Question

If the squared difference of the zeroes of the quadratic polynomial x2+kx+30 is equal to 169 find the value of k and the zeroes

Answer 1

`x = 2 \: \: or \: \: x = 15`

Or

`x = - 2 \: \: or \: \: x = - 15`

Step-by-step explanation

The given polynomial is

`f(x) = {x}^(2) + kx + 30`

where a=1,b=k, c=30

Let the zeroes of this polynomial be m and n.

Then the sum of roots is

`m + n = - (b)/(a) = -k`

and the product of roots is

`mn = (c)/(a) = 30`

The square difference of the zeroes is given by the expression.

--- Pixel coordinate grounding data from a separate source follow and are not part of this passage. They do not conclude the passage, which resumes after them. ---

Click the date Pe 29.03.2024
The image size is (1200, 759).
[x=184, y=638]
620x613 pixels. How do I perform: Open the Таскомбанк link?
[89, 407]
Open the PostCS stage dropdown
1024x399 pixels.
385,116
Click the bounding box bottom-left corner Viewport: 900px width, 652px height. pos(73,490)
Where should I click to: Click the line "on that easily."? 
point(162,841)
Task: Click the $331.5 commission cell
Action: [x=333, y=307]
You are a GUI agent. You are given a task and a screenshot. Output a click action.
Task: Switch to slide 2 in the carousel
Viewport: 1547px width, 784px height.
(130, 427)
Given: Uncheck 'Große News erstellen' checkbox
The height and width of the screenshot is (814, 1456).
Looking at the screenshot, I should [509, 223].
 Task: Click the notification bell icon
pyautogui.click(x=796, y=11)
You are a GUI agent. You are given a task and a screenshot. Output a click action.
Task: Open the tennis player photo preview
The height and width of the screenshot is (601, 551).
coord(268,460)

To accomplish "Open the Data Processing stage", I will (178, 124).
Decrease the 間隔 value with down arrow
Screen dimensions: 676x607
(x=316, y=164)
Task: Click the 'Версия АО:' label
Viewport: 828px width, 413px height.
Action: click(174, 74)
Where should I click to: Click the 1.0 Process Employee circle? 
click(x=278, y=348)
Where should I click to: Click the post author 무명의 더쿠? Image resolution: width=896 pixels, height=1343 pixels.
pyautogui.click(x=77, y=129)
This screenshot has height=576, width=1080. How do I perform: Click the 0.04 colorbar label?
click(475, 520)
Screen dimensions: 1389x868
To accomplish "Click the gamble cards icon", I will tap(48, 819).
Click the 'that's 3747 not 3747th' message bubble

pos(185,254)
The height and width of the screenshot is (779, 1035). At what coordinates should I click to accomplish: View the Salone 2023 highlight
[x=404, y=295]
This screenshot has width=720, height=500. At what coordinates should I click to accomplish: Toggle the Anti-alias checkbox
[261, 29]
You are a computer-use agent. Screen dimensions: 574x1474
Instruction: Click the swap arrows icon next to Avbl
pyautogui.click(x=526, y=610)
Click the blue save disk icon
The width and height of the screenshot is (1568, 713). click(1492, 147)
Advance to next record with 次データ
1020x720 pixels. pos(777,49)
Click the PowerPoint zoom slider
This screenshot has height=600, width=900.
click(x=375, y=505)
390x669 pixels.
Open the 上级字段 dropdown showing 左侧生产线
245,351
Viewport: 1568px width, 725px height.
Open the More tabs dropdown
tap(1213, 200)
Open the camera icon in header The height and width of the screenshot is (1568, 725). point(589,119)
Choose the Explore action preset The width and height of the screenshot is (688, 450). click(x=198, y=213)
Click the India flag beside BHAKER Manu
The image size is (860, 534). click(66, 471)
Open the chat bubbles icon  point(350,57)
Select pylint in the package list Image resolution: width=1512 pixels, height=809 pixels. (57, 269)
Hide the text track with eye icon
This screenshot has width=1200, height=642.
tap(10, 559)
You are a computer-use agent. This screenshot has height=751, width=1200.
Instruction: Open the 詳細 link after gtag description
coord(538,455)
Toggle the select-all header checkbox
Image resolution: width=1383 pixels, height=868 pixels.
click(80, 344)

`( {m - n})^(2) = {(m + n)}^(2) - 4mn`

From the question, this difference is 169.

This implies that:

`( { - k)}^(2) - 4(30) = 169`

`{ k}^(2) -120= 169`

`k^(2) = 289`

`k= \pm √(289)`

`k= \pm17`

We substitute the values of k into the equation and solve for x.

`f(x) = {x}^(2) \pm17x + 30`

`f(x) = (x \pm2)(x \pm 15)`

The zeroes are given by;

`(x \pm2)(x \pm 15) = 0`

`x = \pm2 \: \: or \: \: x = \pm 15`